Como diría Ortega, “yo soy yo y mis circunstancias”, aunque precisamente el filósofo madrileño no salga muy bien parado en esta novela. Martín Santos arrampla con todo lo que se le pone por delante, y lo hace con un método frío y calculado, de cirujano metódico. Su bisturí es la objetividad más aséptica y el territorio a estudiar el cuerpo que ha de ser medido y tanteado con la objetividad más certera. Porque, no nos equivoquemos, el tiempo que le tocó vivir a Martín Santos no fue fácil, pero lo encaró de frente, haciendo uso de una crítica vertida desde una aparente mirada distante y escéptica. El lenguaje, la carcasa, le sirvió para poder hablar sin ser silenciado, pero el contenido está ahí, y a poco que se mire con el microscopio se hallará su sentido demoledor. El pesimismo que destila es hermano del de Pío Baroja y una de sus obras cumbre: El árbol de la ciencia. A su vez, la filosofía del Andrés Hurtado barojiano será deudora de la de Arthur Schopenhauer (la tesis doctoral en medicina de Baroja ahondará en la máxima de “conocer da dolor”).

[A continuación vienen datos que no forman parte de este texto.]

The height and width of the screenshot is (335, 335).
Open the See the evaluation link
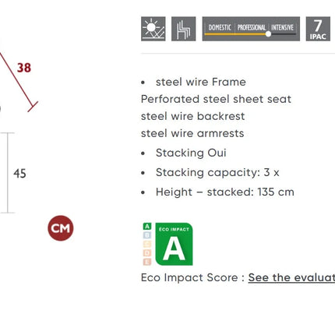(x=291, y=277)
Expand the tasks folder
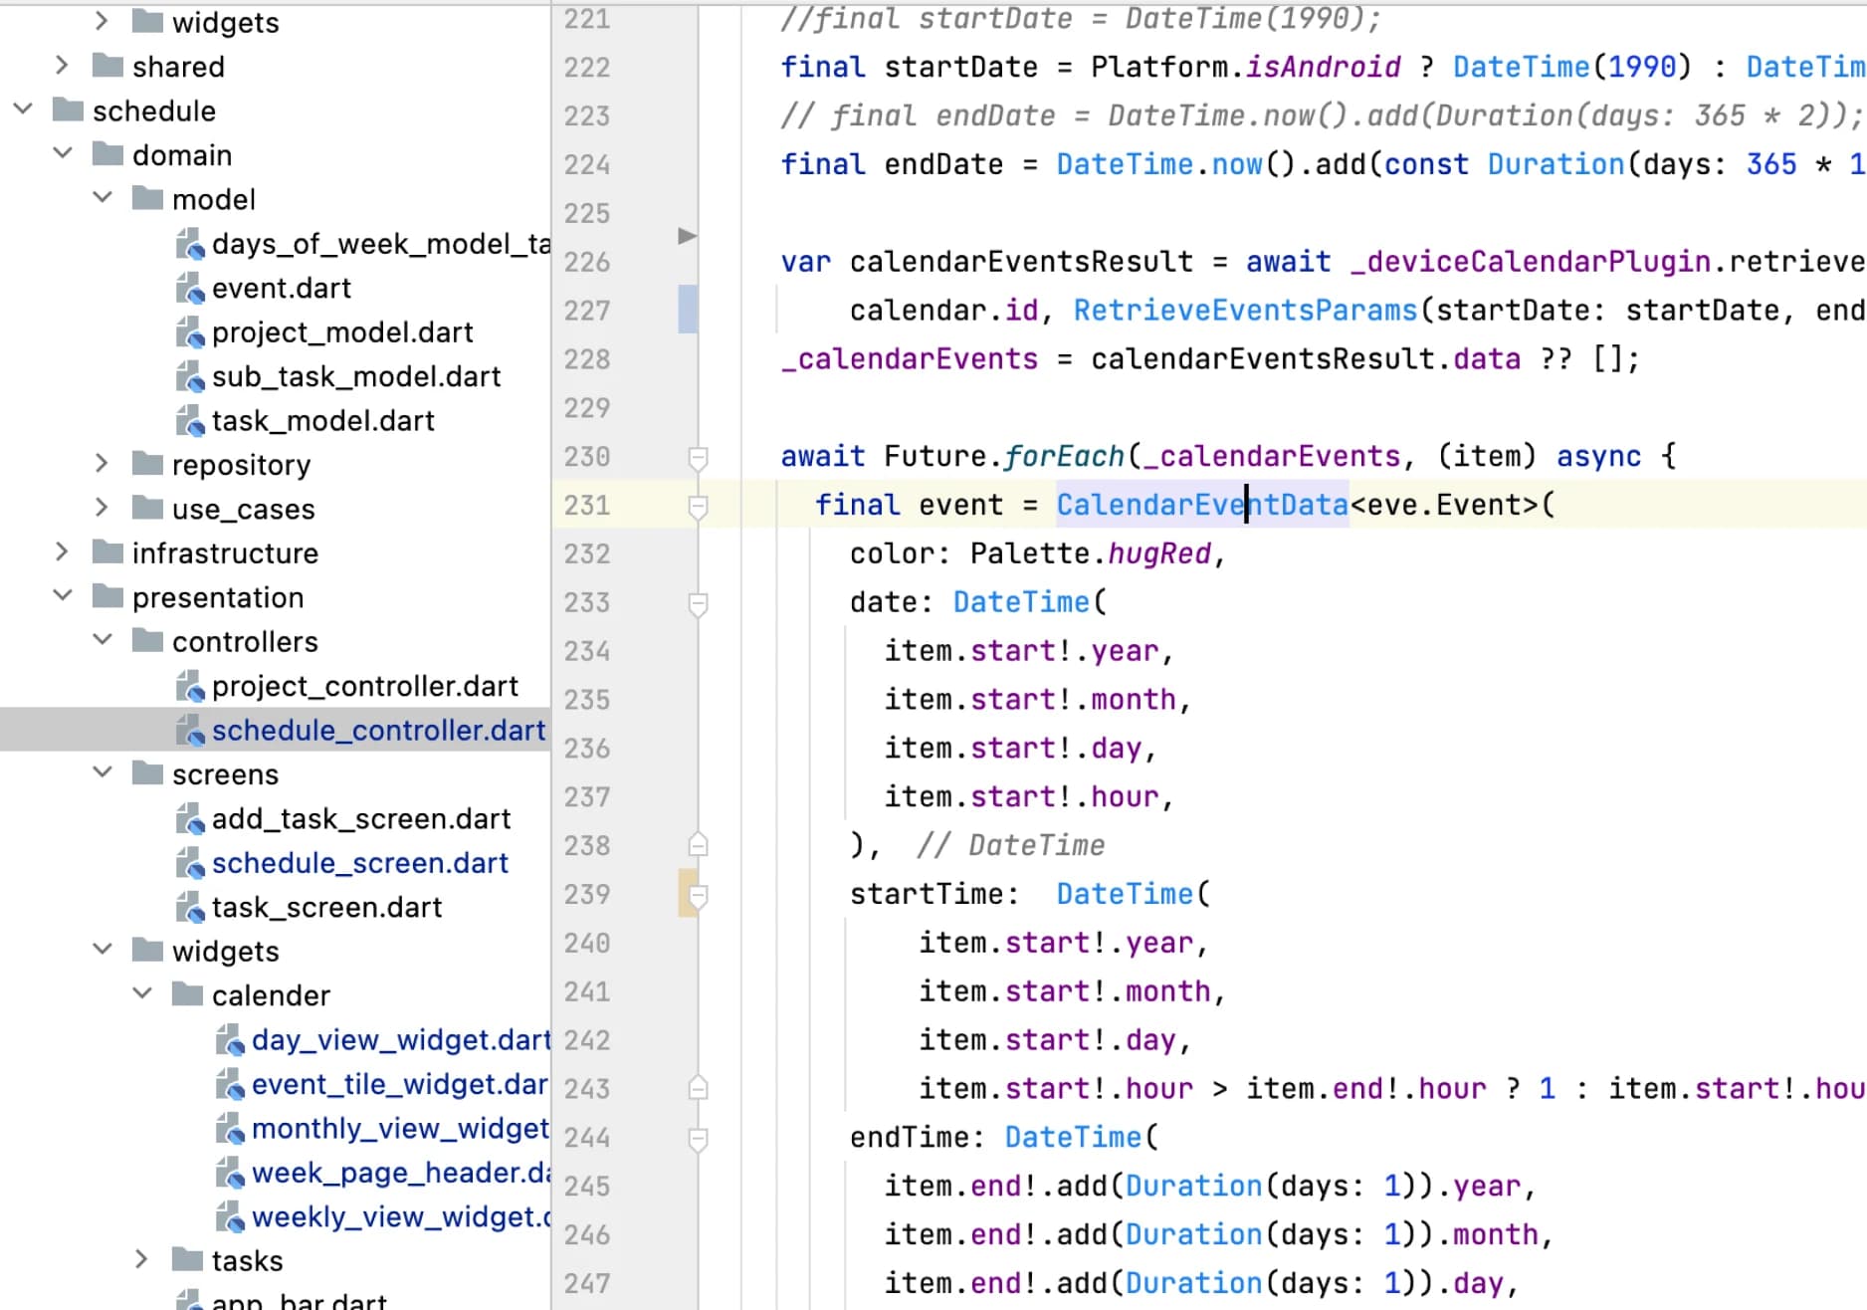The image size is (1867, 1310). 141,1260
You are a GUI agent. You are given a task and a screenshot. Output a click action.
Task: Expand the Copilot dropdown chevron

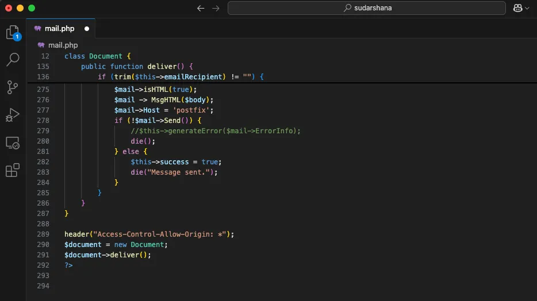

A pesar de su estructura narrativa clásica, Tiempo de silencio no se caracteriza por el armazón argumental; más bien es una excusa para algo de orden superior. La adaptación fílmica de Vicente Aranda cumple con su cometido como versión fiel de la trama dramática: un estudiante de medicina acude a la zona de chabolas del extrarradio madrileño a fin de obtener ratones para sus experimentos. En una ocasión, accede a practicar de urgencia un aborto a una de las jóvenes que viven allí, con la mala fortuna de que muere en la mesa de operaciones improvisada. Ello le abocará al fin de sus ilusiones como futuro investigador, condenándole a ser médico de provincias. Su marcha forzada de ese Madrid ilusionante cierra el libro pero no la película, aunque en cualquiera de los dos casos no es eso lo que importa. Es la visión interior de las cosas que siente Pedro, donde todo parece conducir al fracaso: la sociedad de cartón piedra en que vive, con unas falsas luces de candilejas que disfrazan a duras penas la verdadera miseria moral, física y cultural de un periodo gris y angustioso. Este sentimiento que transmite la voz narradora, cayendo gota a gota hasta horadar la conciencia del lector, resulta imposible de expresar por el cine y, por ello, toda adaptación o traducción audiovisual será una “traición” de la obra literaria.
Martín-Santos era psiquiatra, lo que sin duda le ayudó a profundizar en la psique humana, en los recovecos y pliegues secretos de la identidad y su reflejo externo. Tuvo como director de Tesis a Pedro Laín Entralgo y, como él (y otros como Cajal, Marañón o el citado Baroja), sintió tras el velo de la ciencia la punzada de la escritura, la necesidad de expresar otras inquietudes por medio del verbo. Su apuesta novelística fue un dardo en el blanco, el acierto a pesar de las complicaciones para llegar al reconocimiento. Todavía hoy resuena como una de las novelas españolas más importantes de su tiempo. Un tiempo de “silencio” y una geografía que supo abrir en canal con mano certera, a pesar de sus 38 años.